- **TASK**: This exercise calls for the records to be returned exactly, with images removed.

- **DATA FOR PROCESSING**:
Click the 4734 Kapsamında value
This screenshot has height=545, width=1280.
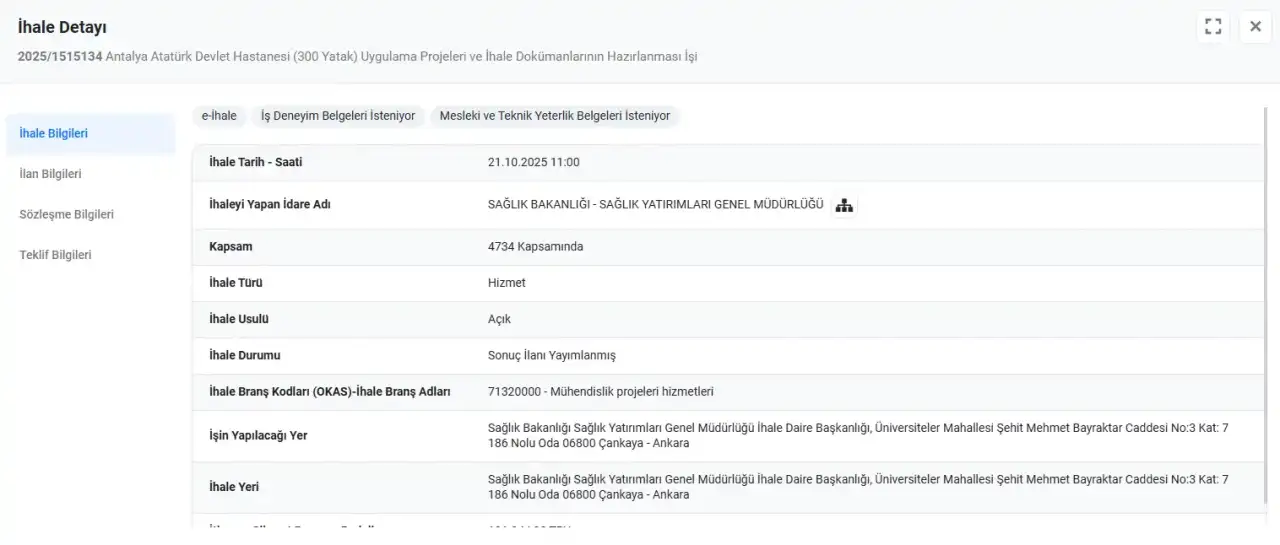[x=535, y=247]
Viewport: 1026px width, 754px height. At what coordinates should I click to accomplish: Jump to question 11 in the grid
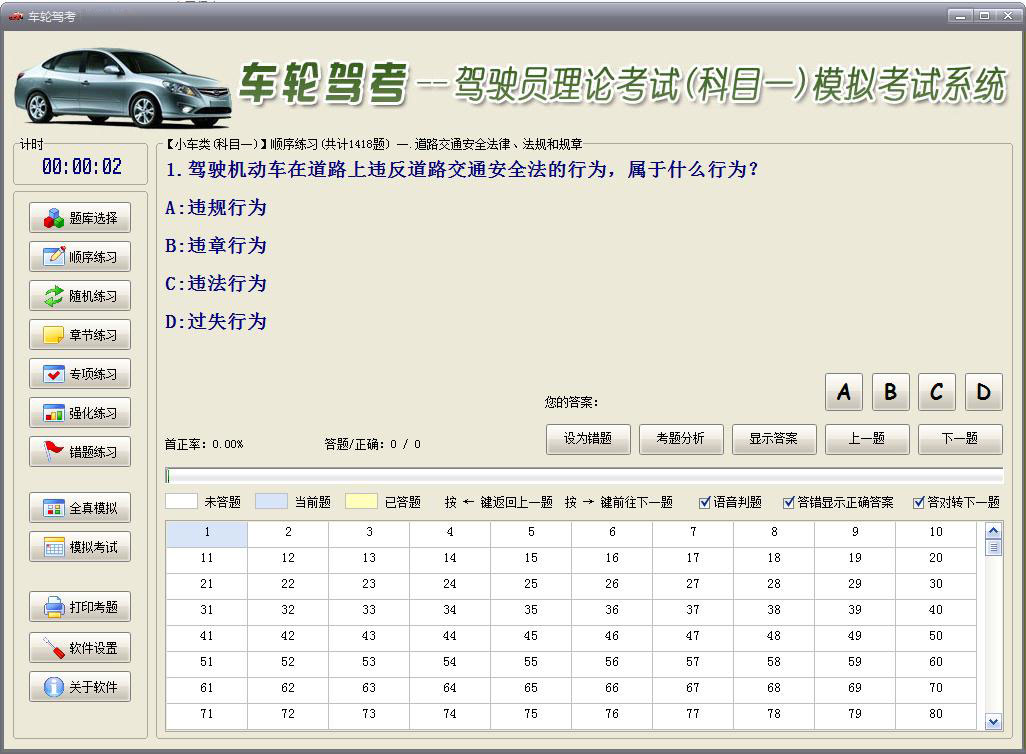[205, 559]
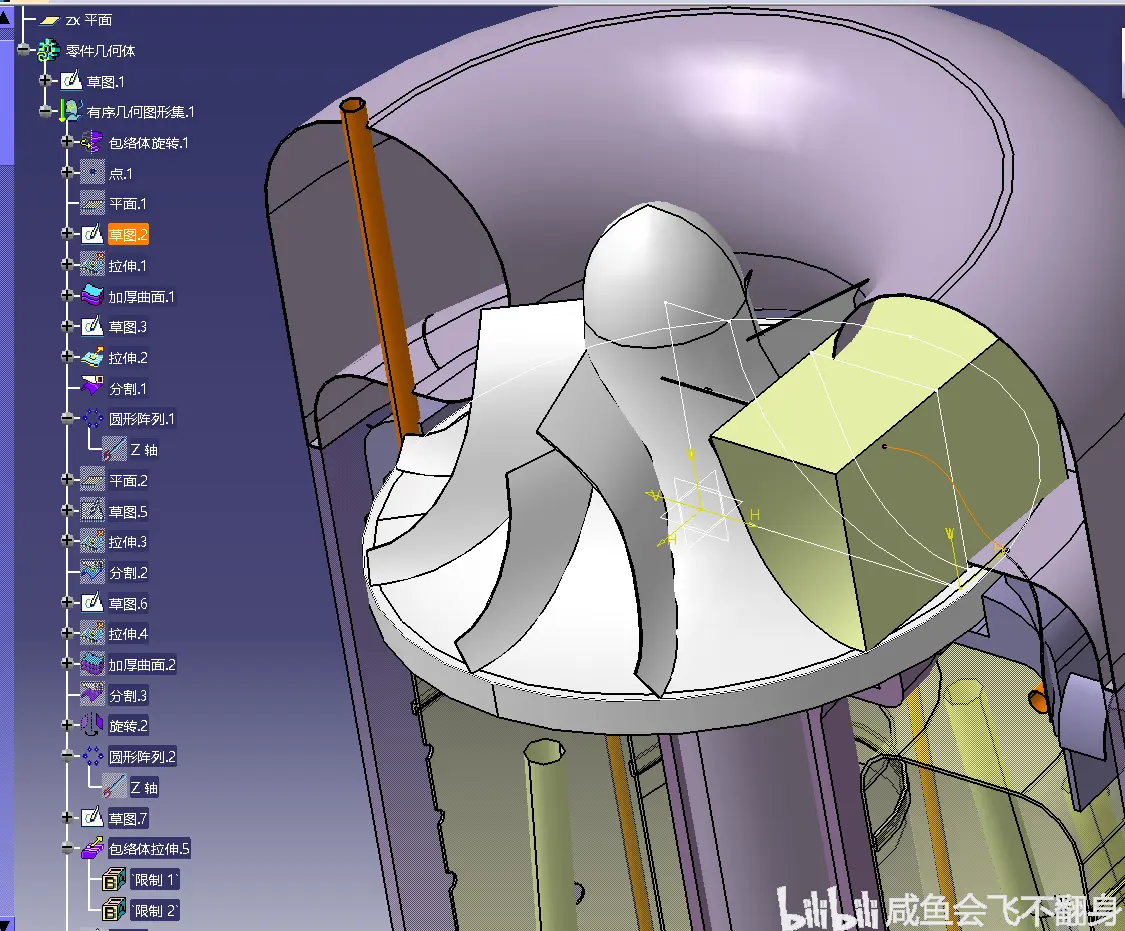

- **ANSWER TO THIS EXERCISE**:
Click the 4734 Kapsamında value
This screenshot has height=545, width=1280.
[x=535, y=247]
Viewport: 1026px width, 754px height. At what coordinates should I click to accomplish: Jump to question 11 in the grid
[205, 559]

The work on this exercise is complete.